==== Dokumen ====
Sumber lain di Golkar menyebut, walau wacana Gibran ke Golkar via AMPI sudah muncul dari jauh-jauh hari, namun keputusan itu baru disepakati melalui Rapat Pleno Golkar pada Rabu malam, 18 Oktober 2023, tepat setelah Ketua Umum PSI yang juga putra bungsu Jokowi, Kaesang Pangarep, bersilaturahmi ke kantor DPP Golkar di Anggrek Neli, Palmerah, Jakarta Barat.
Meski demikian, Airlangga mengatakan bahwa rapat AMPI hanya membahas rangkaian acara HUT Golkar, susunan panitia Rapimnas Golkar, dan tokoh-tokoh Golkar yang menempati posisi strategis pada Pemilu 2024.
Jumat, 20 Oktober, Gibran bertolak ke Jakarta. Malam itu, ia menemui Ketua DPP PDIP Puan Maharani dan menyampaikan kemungkinan maju di Pilpres 2024.
Esoknya, Sabtu, 21 Oktober, Gibran datang ke Rapimnas Golkar. Hasil rapimnas menetapkan Gibran sebagai cawapres Prabowo. Gibran juga ditawari masuk Golkar oleh Airlangga. Namun, status kepartaian Gibran hingga saat ini belumlah jelas. Meski mengaku sudah pamit ke PDIP, ia belum menyerahkan surat pengunduran diri resmi.
“Kami harap mereka berjiwa besar. Datang baik-baik, pergi juga baik-baik.” - Deddy Sitorus, Juru Bicara PDIP
Sumber lain di lingkup Golkar menyebut, Gibran akan tetap menggunakan jalur AMPI sebagai organ sayap partai beringin, agar kepindahannya dari PDIP tak terlalu frontal. Setelah masuk AMPI, Gibran akan diberi jabatan mentereng di DPP Golkar sebagai Wakil Ketua Umum mewakili unsur AMPI.
Terkait skenario itu, Ketua Umum AMPI Jerry Sambuaga tak menampik atau mengiyakan. Ia hanya mengatakan mendukung putusan Rapimnas Golkar yang mengusung Prabowo-Gibran.
Sumber kumparan menyebut, jalan Gibran masuk AMPI dimuluskan lewat Rapat Pleno DPP AMPI yang mengubah AD/ART AMPI. Namun, hal ini dibantah Jerry.
“Tidak [mengubah aturan]. Itu hanya rapat pleno biasa dan agenda rutin organisasi. Salah satu agendanya kan konsolidasi organisasi, jadi kami mengonsolidasikan anggota kami di daerah,” kata Jerry.
Menurut sumber kumparan, sejatinya deklarasi Gibran cawapres direncanakan segera usai putusan MK. Akan tetapi, resistensi publik terhadap putusan tersebut membuat rencana ditunda.
Adapun soal kandidat-kandidat cawapres Prabowo yang sempat pasang kuda-kuda dengan menyiapkan Surat Keterangan Catatan Kepolisian (SKCK) sebagai salah satu persyaratan peserta pemilu, hal itu menurut sumber lain hanyalah sebagai pengalihan isu sementara untuk meredakan opini negatif atas putusan MK.
==== Baris yang Diberikan ====
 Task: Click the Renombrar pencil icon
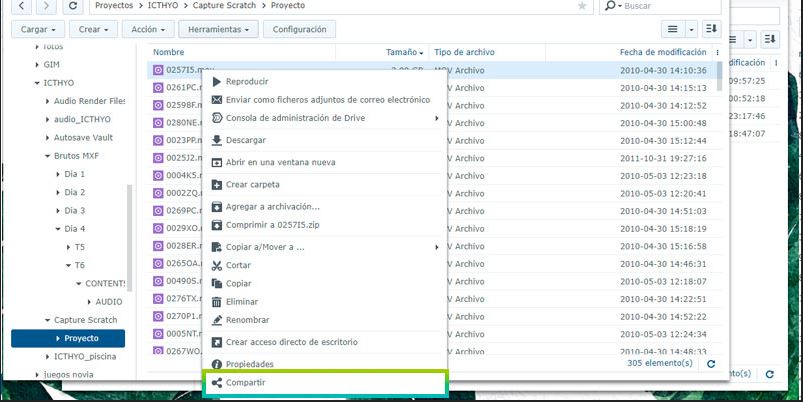pos(217,320)
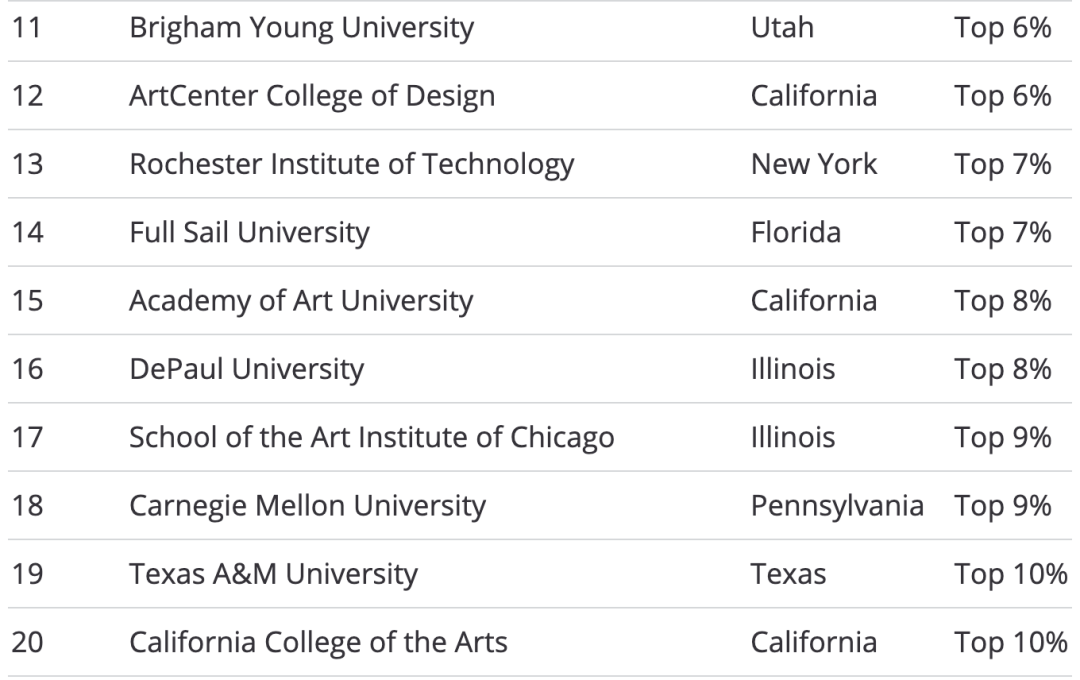Select Academy of Art University

click(301, 302)
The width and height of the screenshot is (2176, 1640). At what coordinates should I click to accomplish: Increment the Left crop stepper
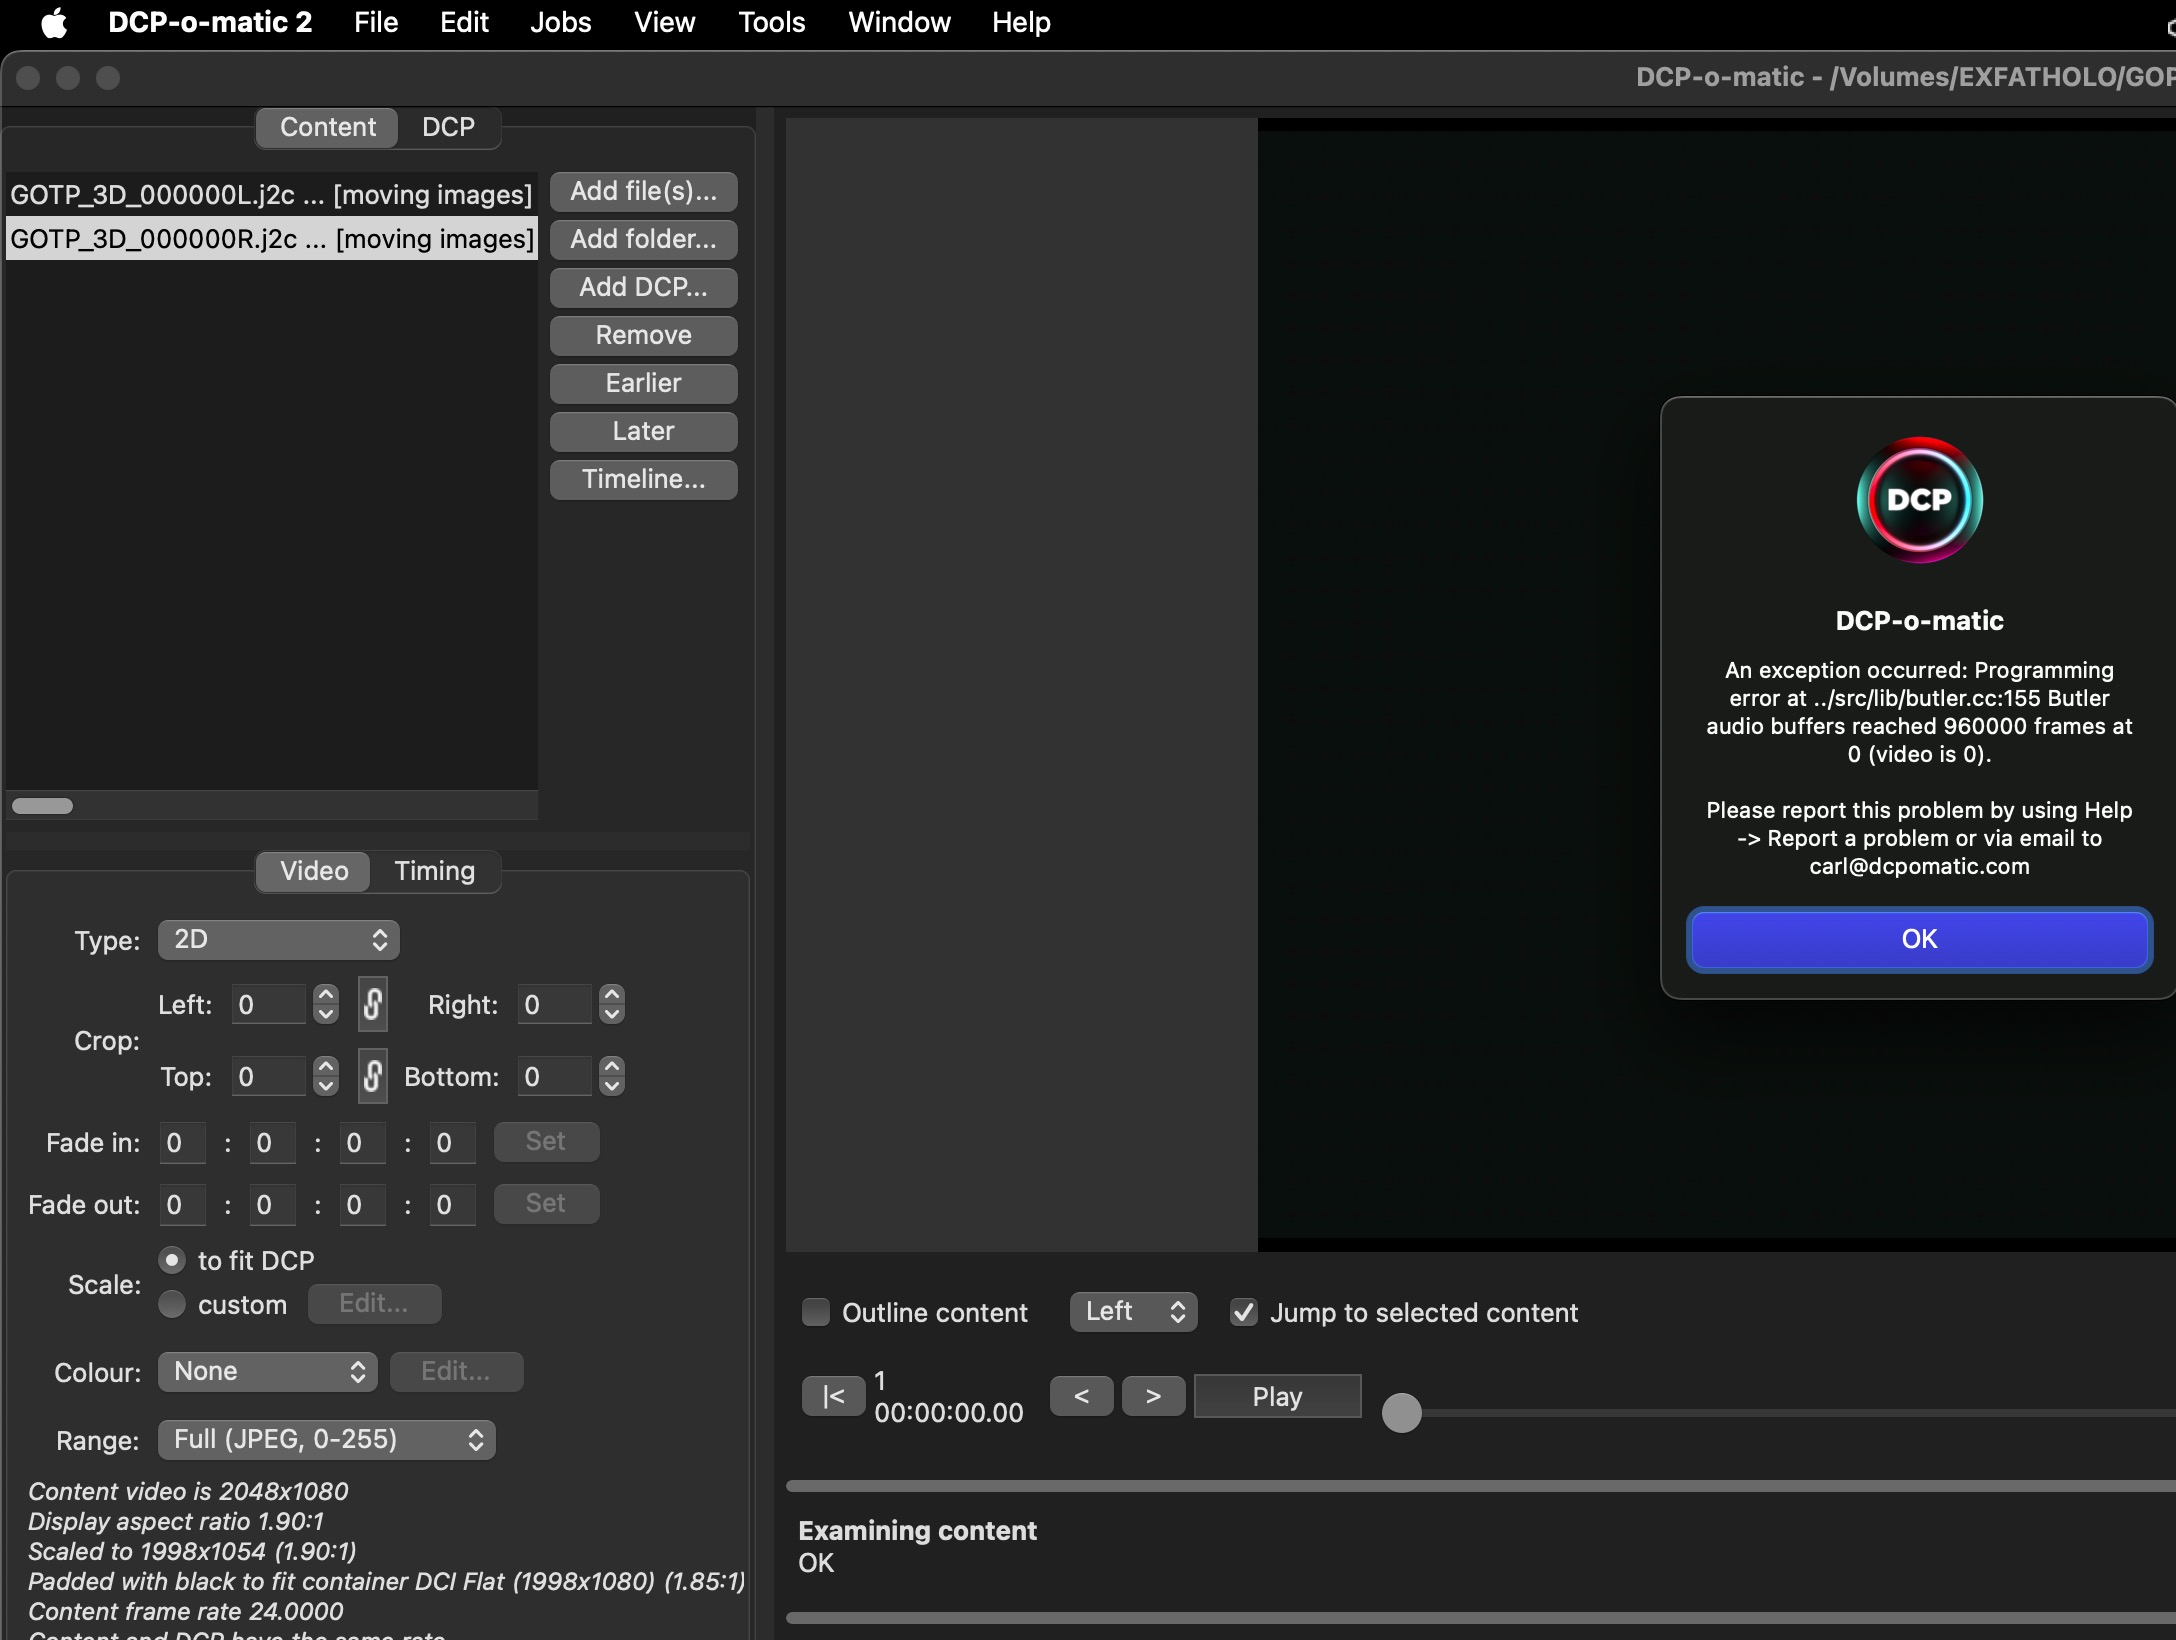pyautogui.click(x=326, y=995)
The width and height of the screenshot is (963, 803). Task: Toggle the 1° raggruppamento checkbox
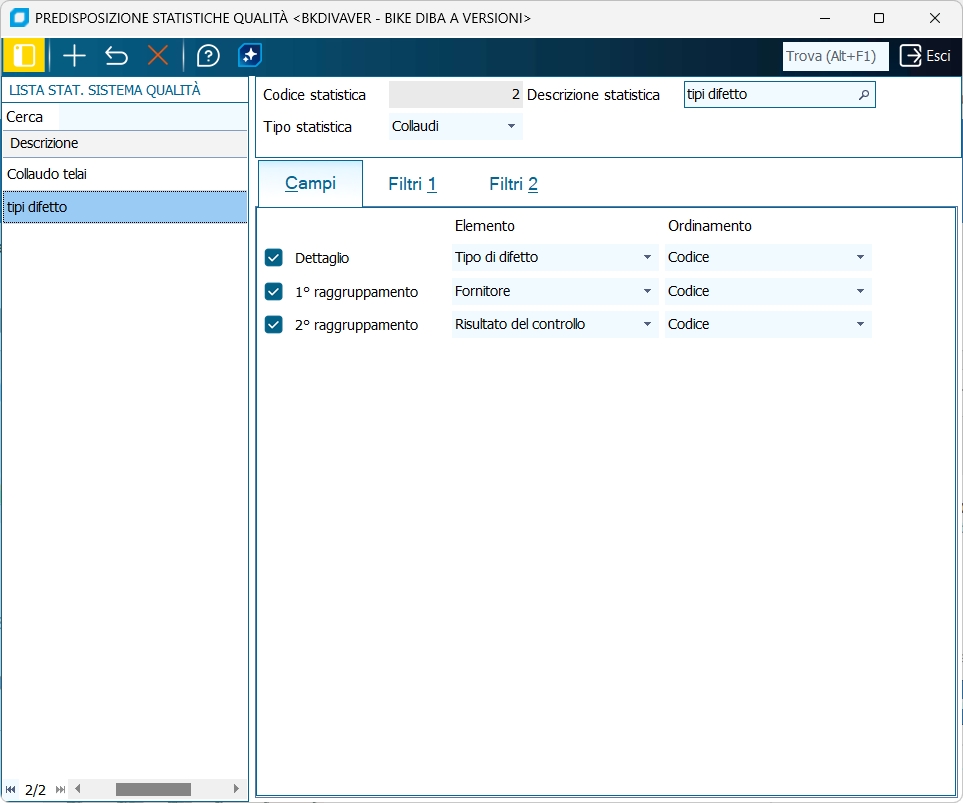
====
• **Rincian Tugas**:
Salin kata demi kata bagian dokumen tentang Gibran dan Golkar, mulai dari "Adapun soal kandidat-kandidat" dan berakhir pada "atas putusan MK.".

• **Hasil Tugas**:
Adapun soal kandidat-kandidat cawapres Prabowo yang sempat pasang kuda-kuda dengan menyiapkan Surat Keterangan Catatan Kepolisian (SKCK) sebagai salah satu persyaratan peserta pemilu, hal itu menurut sumber lain hanyalah sebagai pengalihan isu sementara untuk meredakan opini negatif atas putusan MK.